Retired Lt. Gen. Michael Flynn arrives at Trump Tower, Nov. 17, 2016. President-elect Donald Trump and his transition team are in the process of filling cabinet and high level positions for the new administration. 
Photo by Drew Angerer/Getty

Trump’s security advisor faced accusations of sharing secrets

Reince Priebus, who’ll soon become Donald Trump’s White House chief of staff, offered a curious defense yesterday of his boss’ habit of skipping intelligence briefings. Priebus explained that the president-elect may not always bother with a presidential daily briefing, but Trump nevertheless has “intelligence briefings every day.”

For Team Trump, that’s not a contradiction. As the transition team’s communications director later explained, Trump may miss the occasional presidential daily briefing put together by U.S. intelligence agencies, but he receives daily updates on security issues from retired Gen. Michael Flynn, Trump’s incoming National Security Advisor.

That’s not reassuring. This is after all, the same Michael Flynn who believes bizarre conspiracy theories, who’s repeatedly disseminated fake news as if it were real, whose former aides were so troubled by his false claims they came up with the “Flynn Facts” euphemism, and who, according to a new Washington Post report, “inappropriately shared” classified information with foreign military officers in 2010.
Flynn has previously acknowledged that he was investigated while serving as the U.S. military intelligence chief in Afghanistan for sharing secrets with British and Australian allies there. But he has dismissed the case as insignificant and has given few details.

The Army documents provide the first official account of the case, but they are limited in scope because the investigation itself remains classified. Former U.S. officials familiar with the matter said that Flynn was accused of telling allies about the activities of other agencies in Afghanistan, including the CIA.

The Army files call into question Flynn’s prior assertion that he had permission to share the sensitive information…. The Army documents, however, state explicitly that the Central Command investigation determined that Flynn did not have permission to share the particular secrets he divulged. The Defense Department’s inspector general, which conducted an independent review of the investigation, came to the same conclusion, the documents show.
Remember, Flynn spent much of 2016 attacking Hillary Clinton for having a private email server – which, he claimed, amounted to the mishandling of sensitive information.

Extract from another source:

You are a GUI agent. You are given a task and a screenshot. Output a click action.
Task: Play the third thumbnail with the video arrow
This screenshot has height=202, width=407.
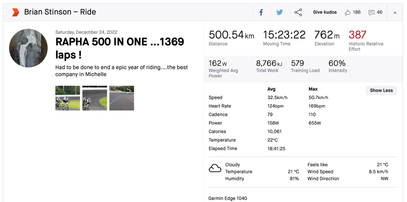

He neglected to mention that he’d been accused of sharing U.S. secrets during a war with foreign countries without permission.

It’s worth emphasizing that Flynn wasn’t punished for his actions, and according to Army records, there was “no actual or potential damage to national security as a result” of his actions. He was even promoted after the incident, though an investigation delayed the process.

But given the broader concerns about Flynn’s fitness to be the National Security Advisor to the next president, and in light of his own bizarre rhetoric about Clinton, revelations like these don’t exactly inspire confidence in his abilities.